Rb targets histone H3 methylation and HP1 to promoters.
ABSTRACT In eukaryotic cells the histone methylase SUV39H1 and the methyl-lysine binding protein HP1 functionally interact to repress transcription at heterochromatic sites. Lysine 9 of histone H3 is methylated by SUV39H1 (ref. 2), creating a binding site for the chromo domain of HP1 (refs 3, 4). Here we show that SUV39H1 and HP1 are both involved in the repressive functions of the retinoblastoma (Rb) protein.

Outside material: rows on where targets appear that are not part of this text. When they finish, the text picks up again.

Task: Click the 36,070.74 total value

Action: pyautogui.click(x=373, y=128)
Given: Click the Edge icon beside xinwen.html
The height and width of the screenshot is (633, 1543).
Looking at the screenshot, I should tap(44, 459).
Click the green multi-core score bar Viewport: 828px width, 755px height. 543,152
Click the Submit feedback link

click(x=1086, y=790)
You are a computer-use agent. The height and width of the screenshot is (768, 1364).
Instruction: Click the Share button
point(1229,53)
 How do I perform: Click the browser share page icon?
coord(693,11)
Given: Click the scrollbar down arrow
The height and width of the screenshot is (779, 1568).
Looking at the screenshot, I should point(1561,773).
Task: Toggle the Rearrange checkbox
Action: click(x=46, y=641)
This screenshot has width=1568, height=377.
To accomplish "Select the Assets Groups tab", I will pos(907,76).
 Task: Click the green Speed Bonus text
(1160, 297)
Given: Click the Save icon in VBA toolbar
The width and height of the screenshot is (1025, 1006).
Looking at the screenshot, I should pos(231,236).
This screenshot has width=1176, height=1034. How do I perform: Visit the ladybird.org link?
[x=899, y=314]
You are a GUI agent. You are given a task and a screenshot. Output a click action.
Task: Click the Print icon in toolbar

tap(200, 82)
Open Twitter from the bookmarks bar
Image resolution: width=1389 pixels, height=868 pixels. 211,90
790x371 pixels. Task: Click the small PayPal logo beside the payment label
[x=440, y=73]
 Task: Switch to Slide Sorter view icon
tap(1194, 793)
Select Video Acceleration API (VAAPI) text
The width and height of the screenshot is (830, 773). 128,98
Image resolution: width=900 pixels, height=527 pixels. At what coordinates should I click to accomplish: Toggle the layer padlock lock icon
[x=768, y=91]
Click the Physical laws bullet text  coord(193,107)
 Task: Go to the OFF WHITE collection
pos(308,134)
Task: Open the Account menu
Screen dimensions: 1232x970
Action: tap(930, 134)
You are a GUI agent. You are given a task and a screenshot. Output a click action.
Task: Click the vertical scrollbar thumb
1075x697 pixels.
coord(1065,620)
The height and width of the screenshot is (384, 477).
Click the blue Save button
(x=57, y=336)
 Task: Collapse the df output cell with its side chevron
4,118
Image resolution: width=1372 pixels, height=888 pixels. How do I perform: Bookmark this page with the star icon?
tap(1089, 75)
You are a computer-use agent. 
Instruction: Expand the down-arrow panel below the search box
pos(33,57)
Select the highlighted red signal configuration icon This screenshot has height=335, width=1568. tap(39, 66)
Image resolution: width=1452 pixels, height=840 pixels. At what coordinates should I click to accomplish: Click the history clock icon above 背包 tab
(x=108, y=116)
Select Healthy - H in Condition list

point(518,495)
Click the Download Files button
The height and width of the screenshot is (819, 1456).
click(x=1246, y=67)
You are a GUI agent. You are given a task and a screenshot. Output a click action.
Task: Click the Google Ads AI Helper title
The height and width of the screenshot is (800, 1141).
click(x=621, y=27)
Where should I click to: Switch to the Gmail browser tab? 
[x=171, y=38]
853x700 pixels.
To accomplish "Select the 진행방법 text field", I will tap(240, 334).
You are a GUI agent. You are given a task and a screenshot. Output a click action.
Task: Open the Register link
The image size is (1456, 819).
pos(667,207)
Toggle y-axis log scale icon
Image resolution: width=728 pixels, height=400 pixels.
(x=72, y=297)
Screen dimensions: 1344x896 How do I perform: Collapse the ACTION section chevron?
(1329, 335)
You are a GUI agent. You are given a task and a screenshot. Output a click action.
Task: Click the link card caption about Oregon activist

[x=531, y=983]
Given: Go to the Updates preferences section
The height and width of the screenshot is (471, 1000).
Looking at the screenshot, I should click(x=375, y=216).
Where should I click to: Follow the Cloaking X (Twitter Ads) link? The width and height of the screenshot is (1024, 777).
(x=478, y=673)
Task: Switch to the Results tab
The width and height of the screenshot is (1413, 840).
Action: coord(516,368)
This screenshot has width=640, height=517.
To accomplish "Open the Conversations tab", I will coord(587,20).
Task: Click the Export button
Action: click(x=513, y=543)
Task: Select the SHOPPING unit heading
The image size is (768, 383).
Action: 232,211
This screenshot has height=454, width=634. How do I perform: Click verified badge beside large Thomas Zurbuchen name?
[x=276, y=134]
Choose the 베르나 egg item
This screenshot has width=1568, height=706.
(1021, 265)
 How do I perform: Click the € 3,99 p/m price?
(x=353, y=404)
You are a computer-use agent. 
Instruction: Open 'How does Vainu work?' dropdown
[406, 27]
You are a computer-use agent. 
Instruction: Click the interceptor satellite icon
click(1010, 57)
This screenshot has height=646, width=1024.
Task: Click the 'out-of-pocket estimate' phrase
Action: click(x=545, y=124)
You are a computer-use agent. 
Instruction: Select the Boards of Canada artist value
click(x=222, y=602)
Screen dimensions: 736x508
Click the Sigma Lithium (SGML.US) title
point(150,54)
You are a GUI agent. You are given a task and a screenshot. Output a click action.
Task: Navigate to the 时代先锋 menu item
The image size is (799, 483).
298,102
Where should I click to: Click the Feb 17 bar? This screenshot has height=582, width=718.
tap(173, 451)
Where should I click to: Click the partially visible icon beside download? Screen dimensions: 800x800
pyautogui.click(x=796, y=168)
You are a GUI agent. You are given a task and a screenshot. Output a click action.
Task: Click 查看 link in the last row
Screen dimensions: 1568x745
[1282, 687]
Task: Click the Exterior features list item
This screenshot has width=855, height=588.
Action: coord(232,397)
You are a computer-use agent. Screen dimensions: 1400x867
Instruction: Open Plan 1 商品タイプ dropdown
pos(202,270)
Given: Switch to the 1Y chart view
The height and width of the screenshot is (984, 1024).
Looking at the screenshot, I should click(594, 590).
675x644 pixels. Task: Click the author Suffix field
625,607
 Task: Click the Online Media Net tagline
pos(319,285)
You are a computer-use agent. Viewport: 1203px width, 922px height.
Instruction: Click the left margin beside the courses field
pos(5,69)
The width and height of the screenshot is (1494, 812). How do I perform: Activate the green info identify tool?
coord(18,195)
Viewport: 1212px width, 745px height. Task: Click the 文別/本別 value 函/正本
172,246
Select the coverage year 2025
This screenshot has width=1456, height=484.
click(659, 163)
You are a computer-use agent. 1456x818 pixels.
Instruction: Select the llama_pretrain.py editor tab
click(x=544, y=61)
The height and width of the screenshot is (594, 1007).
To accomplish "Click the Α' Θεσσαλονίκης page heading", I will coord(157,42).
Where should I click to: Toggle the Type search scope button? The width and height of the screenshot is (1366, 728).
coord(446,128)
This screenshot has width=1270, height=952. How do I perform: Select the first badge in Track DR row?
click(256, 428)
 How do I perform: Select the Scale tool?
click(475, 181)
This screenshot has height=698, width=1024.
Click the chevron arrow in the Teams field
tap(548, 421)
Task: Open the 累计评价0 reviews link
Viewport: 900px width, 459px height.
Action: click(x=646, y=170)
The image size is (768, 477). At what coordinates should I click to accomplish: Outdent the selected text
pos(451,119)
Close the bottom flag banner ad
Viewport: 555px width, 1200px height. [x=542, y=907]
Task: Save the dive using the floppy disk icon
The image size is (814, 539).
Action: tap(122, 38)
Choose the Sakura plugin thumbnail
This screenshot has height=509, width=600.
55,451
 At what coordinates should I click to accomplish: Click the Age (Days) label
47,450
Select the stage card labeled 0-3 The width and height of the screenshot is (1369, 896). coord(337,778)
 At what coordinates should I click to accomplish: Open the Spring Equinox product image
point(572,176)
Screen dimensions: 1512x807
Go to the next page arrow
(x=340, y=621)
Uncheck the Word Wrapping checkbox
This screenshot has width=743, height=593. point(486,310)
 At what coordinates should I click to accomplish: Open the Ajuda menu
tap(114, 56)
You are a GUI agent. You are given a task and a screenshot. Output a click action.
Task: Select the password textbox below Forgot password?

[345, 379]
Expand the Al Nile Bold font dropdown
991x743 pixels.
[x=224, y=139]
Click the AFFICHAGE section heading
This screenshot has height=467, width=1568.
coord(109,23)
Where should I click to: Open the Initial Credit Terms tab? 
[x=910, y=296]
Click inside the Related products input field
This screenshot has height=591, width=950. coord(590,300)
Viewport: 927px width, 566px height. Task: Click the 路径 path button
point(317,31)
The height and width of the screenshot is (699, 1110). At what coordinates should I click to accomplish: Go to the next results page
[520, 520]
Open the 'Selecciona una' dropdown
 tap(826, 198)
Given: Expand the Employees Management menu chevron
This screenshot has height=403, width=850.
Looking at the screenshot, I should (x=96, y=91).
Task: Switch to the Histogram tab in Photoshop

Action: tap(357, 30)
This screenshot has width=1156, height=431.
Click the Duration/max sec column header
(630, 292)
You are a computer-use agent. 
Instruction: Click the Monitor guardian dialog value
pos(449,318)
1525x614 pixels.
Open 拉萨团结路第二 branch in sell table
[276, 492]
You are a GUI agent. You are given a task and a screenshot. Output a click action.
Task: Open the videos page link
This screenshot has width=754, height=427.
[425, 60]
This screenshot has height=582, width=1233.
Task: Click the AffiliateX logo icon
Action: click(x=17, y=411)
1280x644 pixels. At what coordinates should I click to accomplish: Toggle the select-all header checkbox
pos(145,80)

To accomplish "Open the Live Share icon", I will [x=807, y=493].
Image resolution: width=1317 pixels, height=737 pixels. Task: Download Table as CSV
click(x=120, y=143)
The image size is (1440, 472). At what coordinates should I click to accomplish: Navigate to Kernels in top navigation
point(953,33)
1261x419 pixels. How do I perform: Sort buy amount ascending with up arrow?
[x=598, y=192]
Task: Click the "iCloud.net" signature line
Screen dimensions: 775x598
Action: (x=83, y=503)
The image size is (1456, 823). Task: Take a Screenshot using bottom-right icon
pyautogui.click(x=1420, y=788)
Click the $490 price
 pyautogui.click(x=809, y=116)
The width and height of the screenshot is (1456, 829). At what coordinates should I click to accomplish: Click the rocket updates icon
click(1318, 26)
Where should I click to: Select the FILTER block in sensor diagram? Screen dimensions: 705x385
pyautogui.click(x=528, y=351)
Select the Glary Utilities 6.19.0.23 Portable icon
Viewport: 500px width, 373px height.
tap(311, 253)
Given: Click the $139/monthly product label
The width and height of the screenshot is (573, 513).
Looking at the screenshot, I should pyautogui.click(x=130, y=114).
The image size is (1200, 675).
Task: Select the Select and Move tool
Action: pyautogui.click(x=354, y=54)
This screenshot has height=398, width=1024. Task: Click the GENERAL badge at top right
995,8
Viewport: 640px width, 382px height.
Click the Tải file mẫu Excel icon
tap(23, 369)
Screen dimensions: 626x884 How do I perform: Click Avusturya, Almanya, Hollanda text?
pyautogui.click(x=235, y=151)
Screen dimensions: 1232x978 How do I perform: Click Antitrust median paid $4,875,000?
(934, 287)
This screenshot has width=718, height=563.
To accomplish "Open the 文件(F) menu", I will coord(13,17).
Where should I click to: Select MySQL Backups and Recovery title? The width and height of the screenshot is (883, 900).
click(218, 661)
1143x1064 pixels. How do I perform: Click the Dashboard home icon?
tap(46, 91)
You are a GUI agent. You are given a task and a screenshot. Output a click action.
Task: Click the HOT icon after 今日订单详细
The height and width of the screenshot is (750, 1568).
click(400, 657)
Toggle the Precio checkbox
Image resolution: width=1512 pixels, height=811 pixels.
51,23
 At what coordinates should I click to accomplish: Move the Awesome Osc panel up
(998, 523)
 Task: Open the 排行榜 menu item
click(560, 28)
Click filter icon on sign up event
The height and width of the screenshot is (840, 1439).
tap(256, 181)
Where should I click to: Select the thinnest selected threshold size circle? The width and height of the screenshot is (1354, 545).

Rb associates with SUV39H1 and HP1 in vivo by means of its pocket domain. SUV39H1 cooperates with Rb to repress the cyclin E promoter, and in fibroblasts that are disrupted for SUV39, the activity of the cyclin E and cyclin A2 genes are specifically elevated. Chromatin immunoprecipitations show that Rb is necessary to direct methylation of histone H3, and is necessary for binding of HP1 to the cyclin E promoter. These results indicate that the SUV39H1-HP1 complex is not only involved in heterochromatic silencing but also has a role in repression of euchromatic genes by Rb and perhaps other co-repressor proteins.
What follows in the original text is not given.